The corruption pattern — window value moved to sequence number, window zeroed, options stripped — indicates a buffer offset error in pf's NAT rewrite path for forwarded packets. Only the initial SYN is affected; subsequent packets (ACK, data) pass through correctly:

```
# ACK packet (NOT corrupted):
82.174.137.64:51454 > 3.5.67.235:443: Flags [.], ack 1, win 65535, length 0
```

This suggests the bug is in the code path that creates the initial NAT state entry from the SYN packet, not in the ongoing state-based forwarding.

## Workarounds Attempted

| Workaround | Result |
|-----------|--------|
| Stop Suricata IPS | Corruption persists |
| Complete Zenarmor removal (`pkg delete os-sensei*`) | Corruption persists |
| Flush pf states (`pfctl -Fs`) | No effect |
| Reboot (multiple times) | Corruption persists across reboots |
| Update to 26.1.7_3 | No effect |
| Downgrade via `opnsense-revert` | Only 26.1.7_2 available in repo |

## Reproduction Commands

```bash
# On OPNsense — capture outbound SYNs on WAN:
tcpdump -i igb0 -nn 'tcp[tcpflags] & tcp-syn != 0 and src host 82.174.137.64 and dst port 443' -c 5

# From any LAN client — trigger new TCP connections:
curl --connect-timeout 10 https://s3.eu-west-1.amazonaws.com/
curl --connect-timeout 10 https://example.com/

# From OPNsense itself (works — proves forwarding path is the issue):
curl -skI https://s3.eu-west-1.amazonaws.com/
# Returns HTTP 405 immediately

# Compare LAN-side (before NAT) vs WAN-side (after NAT):
# LAN (igb1): normal SYN with seq=random, win=65535, full options
# WAN (igb0): corrupted SYN with seq=65535, win=0, no options
```

## Timeline

| Date | Event |
|------|-------|
| 2026-04-26 | Last confirmed working state (OPNsense 26.1.6) |
| 2026-05-01 | Updated to OPNsense 26.1.7 — corruption begins |
| 2026-05-03 | Issue discovered (S3 TLS failures) |
| 2026-05-04 | Zenarmor fully removed — corruption persists, confirming pf/kernel bug |
| 2026-05-06 | Fresh verification — bug still present on 26.1.7_3 |

## Additional Context

- The corruption affects ALL forwarded SYN packets regardless of destination, but is only *observable* as a failure with AWS S3 because S3 is one of the few services that strictly enforces the zero window.
- The ECE/CWR flags present in the original SYN (`Flags [SEW]`) are also stripped to just `Flags ` on the WAN side.
- Intel igb NICs have native netmap support.
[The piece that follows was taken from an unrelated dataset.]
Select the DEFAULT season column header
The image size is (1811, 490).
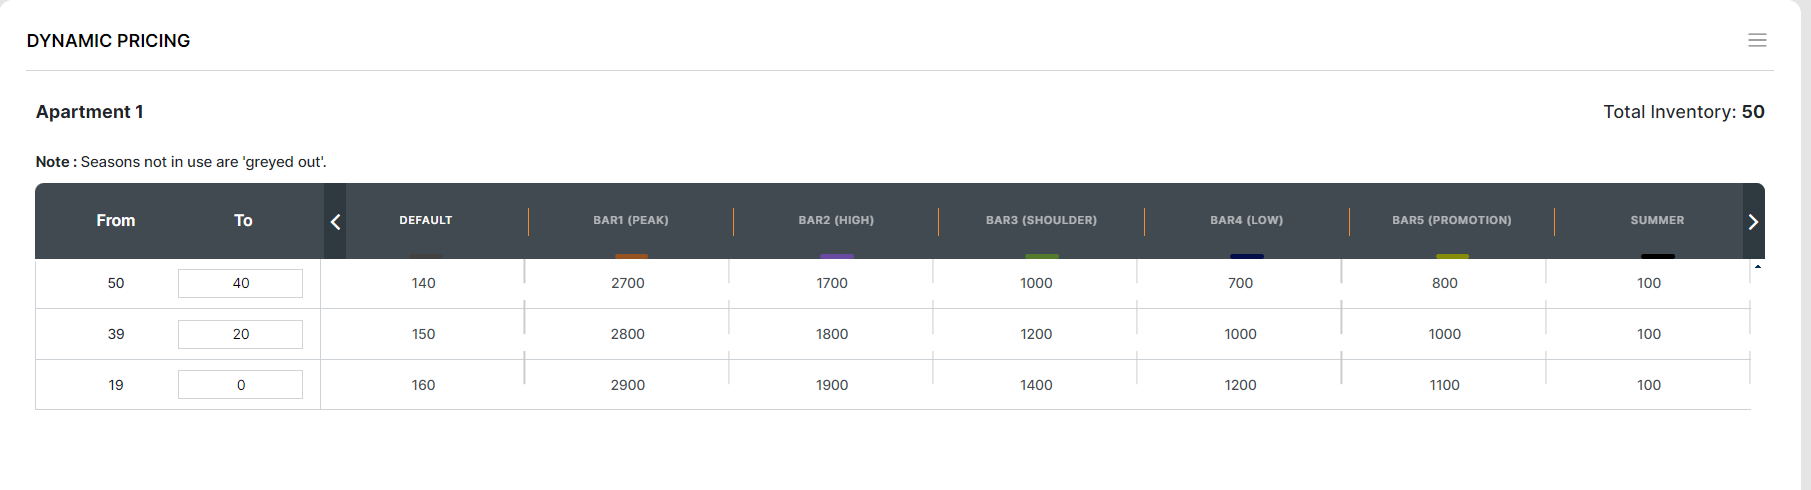tap(426, 220)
Zenarmor previously used netmap routed mode on these interfaces, but the corruption persists after complete Zenarmor removal and reboot.
- No relevant changes to pf rules or NAT configuration were made between the working (26.1.6) and broken (26.1.7) states.
- The `opnsense-revert` tool does not have 26.1.6 packages available, making downgrade impossible without a full reinstall from ISO.